▸ Directions
Look below and pull out each line with the word "computer".
-------- Data listing
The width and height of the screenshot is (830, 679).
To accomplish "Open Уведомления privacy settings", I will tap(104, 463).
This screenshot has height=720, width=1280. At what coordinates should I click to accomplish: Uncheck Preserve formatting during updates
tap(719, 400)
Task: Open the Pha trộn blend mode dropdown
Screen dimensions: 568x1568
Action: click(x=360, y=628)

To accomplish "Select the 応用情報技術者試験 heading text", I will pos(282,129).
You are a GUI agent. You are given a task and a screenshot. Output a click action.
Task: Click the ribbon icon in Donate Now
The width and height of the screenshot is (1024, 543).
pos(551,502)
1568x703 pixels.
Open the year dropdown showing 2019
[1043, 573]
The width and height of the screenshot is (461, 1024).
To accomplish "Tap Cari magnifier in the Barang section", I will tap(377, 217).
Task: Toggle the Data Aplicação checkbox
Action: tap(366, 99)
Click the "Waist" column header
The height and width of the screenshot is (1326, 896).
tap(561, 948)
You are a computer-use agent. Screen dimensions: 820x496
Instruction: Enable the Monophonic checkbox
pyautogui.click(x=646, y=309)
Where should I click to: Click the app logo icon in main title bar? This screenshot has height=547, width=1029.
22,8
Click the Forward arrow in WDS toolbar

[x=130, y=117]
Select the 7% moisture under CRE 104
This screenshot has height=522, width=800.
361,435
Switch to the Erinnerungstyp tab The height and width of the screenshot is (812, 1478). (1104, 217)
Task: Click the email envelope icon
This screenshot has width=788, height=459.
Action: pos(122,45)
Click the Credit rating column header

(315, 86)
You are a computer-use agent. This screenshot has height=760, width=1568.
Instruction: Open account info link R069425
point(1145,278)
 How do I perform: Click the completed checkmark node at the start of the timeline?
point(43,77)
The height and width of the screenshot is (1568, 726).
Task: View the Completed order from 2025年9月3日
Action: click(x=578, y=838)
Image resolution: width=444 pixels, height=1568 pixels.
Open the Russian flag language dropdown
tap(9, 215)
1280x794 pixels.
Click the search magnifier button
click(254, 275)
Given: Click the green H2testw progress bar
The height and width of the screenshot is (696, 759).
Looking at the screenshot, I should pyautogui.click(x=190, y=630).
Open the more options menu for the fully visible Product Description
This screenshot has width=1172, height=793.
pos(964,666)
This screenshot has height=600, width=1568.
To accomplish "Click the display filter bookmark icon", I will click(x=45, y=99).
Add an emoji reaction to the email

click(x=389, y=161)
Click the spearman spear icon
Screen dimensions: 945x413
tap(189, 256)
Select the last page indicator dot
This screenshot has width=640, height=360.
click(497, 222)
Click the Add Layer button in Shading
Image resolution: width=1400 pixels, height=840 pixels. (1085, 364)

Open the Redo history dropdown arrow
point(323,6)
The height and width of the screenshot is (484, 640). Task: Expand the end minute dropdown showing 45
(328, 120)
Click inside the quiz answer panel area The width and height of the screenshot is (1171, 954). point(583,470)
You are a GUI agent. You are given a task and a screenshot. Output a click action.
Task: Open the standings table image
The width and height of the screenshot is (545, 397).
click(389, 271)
----------------
▸ Worked solution
You are a computer-use agent. Screen dimensions: 820x496
You are a computer-use agent. This screenshot has height=760, width=1568.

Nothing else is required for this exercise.